— Разговорчики! Вы в строю иль на посиделках?!
Войсковая часть, в которой мы должны были забрать обед, оказалась далековато: шли около часа. Мишка уже начал бурчать, что могли бы и на трамвае подъехать, но тут командир подал команду «Стой!» — и мы увидели массивные зеленые ворота с красной пятиконечной звездой. Ворота сразу же открылись, и мы вошли в широченный, вымощенный булыжником двор. Вокруг длинные двухэтажные дома из красного кирпича.
— Глянь, танки!
Мишка восторженно колотит меня локтем в бок, хотя я и без него все вижу. Грозные боевые машины выстроились в длинный ряд, вдоль них расхаживает часовой с винтовкой.
Да-а, это тебе не пехота! А может, и мне попроситься в танкисты? Чтобы вместе с Мишкой. На одной машине: он водителем, а я — командиром…

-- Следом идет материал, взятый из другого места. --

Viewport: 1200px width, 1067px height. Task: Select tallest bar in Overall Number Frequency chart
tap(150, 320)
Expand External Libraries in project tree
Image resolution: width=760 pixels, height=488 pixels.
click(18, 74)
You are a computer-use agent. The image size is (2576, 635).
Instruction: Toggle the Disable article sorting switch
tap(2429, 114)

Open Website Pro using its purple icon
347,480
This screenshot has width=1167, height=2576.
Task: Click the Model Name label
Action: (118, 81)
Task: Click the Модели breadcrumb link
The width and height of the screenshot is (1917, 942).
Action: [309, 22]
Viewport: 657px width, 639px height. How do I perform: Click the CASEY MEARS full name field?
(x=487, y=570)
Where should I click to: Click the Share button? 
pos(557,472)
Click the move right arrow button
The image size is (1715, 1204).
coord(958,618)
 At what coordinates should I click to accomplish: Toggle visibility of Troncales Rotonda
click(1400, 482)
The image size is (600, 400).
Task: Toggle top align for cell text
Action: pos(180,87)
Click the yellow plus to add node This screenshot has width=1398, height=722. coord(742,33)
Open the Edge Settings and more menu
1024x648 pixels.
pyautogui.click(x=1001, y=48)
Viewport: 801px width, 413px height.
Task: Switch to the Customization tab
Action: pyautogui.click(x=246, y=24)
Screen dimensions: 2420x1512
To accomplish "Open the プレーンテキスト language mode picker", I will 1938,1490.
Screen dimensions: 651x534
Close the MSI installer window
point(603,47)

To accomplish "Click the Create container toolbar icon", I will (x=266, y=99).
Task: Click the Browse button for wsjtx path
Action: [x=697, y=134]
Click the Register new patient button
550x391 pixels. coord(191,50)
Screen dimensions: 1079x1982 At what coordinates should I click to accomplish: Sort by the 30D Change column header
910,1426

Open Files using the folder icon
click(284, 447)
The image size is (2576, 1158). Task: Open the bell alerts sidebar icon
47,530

Тем временем подходим к единственному одноэтажному дому, останавливаемся у дверей. Командир приказывает нам подождать, а сам заходит внутрь. Вскоре появляется с двумя дымящимися паром ведрами в руках. Ведра огромные, каждое как бадья.
— А ну-ка, налетай, кто проголодался!
Я ринулся было подскочить первым, но Мишка вовремя дернул меня за рукав:
— Куда, дурной? Может, полегче будут.
Более легких так и не дождались. Командир сказал:
— Нужно с часок подождать. На два ведра не хватило: доваривают.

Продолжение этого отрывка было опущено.